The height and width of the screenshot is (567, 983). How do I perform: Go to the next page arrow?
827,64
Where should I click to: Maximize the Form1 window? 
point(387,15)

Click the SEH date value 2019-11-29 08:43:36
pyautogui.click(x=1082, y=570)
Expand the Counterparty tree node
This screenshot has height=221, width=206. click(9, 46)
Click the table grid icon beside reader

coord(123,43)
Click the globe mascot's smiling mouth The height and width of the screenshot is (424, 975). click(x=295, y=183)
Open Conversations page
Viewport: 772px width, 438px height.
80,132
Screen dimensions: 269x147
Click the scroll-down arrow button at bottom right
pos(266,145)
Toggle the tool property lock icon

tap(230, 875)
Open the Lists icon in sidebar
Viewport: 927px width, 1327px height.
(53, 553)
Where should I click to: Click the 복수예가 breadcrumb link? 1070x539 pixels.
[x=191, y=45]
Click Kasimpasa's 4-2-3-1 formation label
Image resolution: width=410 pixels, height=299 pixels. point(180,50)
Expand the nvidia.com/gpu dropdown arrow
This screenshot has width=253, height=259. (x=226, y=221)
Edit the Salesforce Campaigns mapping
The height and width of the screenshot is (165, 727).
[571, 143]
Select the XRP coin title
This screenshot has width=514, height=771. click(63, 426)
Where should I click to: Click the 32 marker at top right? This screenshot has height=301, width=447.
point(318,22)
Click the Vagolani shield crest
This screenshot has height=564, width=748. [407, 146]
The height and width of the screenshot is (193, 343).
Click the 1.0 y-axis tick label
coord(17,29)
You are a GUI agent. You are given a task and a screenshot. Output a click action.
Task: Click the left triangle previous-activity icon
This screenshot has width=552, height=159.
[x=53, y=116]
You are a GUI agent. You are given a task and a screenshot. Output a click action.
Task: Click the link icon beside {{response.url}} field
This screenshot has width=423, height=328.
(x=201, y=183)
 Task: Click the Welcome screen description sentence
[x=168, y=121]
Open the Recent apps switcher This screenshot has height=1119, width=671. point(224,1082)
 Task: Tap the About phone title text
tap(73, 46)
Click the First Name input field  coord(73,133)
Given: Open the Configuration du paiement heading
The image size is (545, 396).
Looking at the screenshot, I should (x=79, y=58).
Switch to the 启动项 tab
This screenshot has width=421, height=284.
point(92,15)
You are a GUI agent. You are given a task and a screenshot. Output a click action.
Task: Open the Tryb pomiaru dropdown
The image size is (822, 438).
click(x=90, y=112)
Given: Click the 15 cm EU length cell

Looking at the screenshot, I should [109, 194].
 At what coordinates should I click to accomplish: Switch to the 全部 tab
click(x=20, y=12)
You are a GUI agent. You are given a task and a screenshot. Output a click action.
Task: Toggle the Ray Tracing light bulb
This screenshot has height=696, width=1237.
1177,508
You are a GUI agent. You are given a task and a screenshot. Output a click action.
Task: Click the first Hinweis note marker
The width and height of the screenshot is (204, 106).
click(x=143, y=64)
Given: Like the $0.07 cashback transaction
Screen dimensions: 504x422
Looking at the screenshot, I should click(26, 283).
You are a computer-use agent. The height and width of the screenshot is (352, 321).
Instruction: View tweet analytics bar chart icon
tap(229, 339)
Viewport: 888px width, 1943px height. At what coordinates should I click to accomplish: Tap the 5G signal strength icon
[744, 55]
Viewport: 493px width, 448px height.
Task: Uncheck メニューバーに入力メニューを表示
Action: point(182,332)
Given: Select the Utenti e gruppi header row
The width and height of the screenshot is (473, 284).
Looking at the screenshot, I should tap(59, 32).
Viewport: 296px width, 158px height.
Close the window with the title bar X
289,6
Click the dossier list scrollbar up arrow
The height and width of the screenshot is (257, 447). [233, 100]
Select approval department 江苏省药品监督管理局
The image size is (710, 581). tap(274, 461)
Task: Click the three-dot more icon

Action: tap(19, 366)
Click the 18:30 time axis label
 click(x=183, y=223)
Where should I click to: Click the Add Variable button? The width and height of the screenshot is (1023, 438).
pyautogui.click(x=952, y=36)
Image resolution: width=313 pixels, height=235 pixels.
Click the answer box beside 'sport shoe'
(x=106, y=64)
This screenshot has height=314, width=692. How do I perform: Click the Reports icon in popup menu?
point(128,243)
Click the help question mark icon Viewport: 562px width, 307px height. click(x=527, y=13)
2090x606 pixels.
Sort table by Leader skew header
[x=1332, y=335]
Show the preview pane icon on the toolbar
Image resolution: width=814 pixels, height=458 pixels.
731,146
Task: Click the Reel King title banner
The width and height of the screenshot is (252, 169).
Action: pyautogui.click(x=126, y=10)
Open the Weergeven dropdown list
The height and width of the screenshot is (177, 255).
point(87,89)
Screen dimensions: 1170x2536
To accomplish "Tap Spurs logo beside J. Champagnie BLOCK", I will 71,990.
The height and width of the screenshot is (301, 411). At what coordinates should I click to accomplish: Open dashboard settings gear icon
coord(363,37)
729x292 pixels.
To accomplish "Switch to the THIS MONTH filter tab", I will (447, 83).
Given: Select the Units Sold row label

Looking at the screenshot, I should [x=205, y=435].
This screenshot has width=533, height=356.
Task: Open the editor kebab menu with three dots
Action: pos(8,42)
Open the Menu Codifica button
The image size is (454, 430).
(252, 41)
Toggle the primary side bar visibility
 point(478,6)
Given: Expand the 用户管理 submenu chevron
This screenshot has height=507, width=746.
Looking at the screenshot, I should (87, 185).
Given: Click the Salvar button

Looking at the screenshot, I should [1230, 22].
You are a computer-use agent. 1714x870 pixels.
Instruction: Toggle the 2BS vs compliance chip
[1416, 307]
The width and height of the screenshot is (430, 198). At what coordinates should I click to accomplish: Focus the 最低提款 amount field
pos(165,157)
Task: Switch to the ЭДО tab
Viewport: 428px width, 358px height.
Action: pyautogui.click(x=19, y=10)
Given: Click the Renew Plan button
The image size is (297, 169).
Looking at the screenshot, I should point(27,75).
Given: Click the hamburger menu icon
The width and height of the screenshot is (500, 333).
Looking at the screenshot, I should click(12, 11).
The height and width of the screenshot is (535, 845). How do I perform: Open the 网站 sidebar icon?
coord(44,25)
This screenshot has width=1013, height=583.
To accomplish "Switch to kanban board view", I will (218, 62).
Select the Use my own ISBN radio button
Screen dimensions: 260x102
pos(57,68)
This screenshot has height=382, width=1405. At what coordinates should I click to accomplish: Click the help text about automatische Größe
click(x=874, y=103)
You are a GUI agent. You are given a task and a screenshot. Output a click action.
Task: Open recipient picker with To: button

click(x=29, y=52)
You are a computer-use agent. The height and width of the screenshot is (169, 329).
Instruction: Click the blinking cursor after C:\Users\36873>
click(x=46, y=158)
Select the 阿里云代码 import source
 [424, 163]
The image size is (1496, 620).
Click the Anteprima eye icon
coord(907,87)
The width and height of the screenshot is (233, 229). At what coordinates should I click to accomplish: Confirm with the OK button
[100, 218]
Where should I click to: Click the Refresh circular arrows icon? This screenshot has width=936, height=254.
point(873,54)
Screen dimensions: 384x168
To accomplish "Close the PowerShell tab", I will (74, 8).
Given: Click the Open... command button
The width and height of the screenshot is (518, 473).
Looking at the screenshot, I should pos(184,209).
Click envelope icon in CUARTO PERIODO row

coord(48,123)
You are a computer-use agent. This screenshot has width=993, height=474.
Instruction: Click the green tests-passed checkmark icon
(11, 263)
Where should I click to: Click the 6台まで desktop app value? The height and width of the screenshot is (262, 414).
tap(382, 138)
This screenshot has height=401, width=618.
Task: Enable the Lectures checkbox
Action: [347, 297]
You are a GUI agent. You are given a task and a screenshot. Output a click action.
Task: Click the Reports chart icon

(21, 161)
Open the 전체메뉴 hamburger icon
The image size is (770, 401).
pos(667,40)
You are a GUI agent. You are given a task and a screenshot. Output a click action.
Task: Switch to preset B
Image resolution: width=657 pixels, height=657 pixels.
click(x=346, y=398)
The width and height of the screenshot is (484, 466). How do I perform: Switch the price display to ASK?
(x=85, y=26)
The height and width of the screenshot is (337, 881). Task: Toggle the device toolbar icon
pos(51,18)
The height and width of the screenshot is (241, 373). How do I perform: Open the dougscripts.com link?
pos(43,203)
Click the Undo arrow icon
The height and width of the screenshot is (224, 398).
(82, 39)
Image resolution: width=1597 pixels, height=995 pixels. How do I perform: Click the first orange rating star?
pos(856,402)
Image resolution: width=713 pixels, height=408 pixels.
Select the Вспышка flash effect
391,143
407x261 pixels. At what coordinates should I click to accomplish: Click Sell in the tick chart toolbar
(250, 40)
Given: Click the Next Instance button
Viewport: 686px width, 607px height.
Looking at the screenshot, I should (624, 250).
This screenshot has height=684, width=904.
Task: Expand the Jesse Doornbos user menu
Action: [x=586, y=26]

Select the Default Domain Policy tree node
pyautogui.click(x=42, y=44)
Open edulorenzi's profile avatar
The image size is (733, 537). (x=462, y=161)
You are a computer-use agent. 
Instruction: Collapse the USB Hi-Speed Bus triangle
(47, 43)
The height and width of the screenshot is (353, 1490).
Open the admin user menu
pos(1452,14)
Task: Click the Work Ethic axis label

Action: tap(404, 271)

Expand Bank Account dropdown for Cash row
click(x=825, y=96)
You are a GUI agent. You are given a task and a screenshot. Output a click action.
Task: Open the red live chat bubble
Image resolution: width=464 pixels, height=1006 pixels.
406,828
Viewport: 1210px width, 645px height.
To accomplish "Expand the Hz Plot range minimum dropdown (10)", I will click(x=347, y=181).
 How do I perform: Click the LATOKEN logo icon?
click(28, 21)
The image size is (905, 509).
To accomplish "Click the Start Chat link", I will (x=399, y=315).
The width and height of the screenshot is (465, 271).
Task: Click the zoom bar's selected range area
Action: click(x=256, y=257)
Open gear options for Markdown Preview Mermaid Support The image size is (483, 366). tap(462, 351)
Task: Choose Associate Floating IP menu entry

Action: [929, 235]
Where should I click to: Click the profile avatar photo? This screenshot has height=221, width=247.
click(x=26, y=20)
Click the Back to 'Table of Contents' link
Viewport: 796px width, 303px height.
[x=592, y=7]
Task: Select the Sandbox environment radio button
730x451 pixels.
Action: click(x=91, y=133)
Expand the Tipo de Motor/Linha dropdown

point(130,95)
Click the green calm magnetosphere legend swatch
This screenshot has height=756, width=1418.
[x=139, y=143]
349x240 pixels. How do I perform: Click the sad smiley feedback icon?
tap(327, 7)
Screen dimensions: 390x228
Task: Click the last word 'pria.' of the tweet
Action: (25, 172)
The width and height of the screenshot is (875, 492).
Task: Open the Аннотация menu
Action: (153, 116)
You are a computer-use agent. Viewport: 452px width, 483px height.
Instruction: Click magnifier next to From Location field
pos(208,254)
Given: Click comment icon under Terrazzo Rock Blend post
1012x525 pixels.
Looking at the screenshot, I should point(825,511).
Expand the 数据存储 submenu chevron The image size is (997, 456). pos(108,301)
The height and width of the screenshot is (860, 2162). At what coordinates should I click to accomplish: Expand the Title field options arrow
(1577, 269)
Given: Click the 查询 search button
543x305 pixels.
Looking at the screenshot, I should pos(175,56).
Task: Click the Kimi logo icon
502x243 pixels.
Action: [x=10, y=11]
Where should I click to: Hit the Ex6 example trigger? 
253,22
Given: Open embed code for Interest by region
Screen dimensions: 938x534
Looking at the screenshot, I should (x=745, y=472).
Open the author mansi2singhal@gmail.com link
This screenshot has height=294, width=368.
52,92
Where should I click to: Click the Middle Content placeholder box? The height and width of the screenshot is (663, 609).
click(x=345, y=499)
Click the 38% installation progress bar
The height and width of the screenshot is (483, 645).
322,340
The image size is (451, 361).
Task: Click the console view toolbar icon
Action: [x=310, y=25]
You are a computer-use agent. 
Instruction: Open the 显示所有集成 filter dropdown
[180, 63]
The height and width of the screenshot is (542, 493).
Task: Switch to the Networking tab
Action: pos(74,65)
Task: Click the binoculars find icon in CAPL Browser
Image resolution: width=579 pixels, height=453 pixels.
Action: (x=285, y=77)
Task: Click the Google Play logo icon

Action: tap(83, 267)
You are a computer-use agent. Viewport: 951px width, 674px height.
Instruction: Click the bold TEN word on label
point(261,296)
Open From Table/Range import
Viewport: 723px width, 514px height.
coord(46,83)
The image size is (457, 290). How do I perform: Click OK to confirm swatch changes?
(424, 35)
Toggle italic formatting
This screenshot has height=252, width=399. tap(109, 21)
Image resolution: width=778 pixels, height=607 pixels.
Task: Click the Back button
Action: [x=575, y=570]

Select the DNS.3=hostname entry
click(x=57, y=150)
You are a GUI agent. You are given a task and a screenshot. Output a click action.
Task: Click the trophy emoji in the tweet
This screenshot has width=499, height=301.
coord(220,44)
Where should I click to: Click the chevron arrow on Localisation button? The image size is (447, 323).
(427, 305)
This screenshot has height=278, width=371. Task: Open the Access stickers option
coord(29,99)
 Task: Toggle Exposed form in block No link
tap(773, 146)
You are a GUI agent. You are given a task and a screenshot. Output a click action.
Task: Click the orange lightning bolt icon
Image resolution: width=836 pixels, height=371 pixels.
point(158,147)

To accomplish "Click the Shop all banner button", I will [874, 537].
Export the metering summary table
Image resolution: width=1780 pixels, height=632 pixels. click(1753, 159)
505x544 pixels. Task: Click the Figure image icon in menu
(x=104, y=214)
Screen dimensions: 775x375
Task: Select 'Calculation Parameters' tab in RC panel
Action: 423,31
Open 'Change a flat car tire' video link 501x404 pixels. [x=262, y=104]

+++

Prompt:
Working through the data above, find every line holding "submenu" and copy it.

Exercise response:
Given: Expand the 用户管理 submenu chevron
Expand the 数据存储 submenu chevron The image size is (997, 456). pos(108,301)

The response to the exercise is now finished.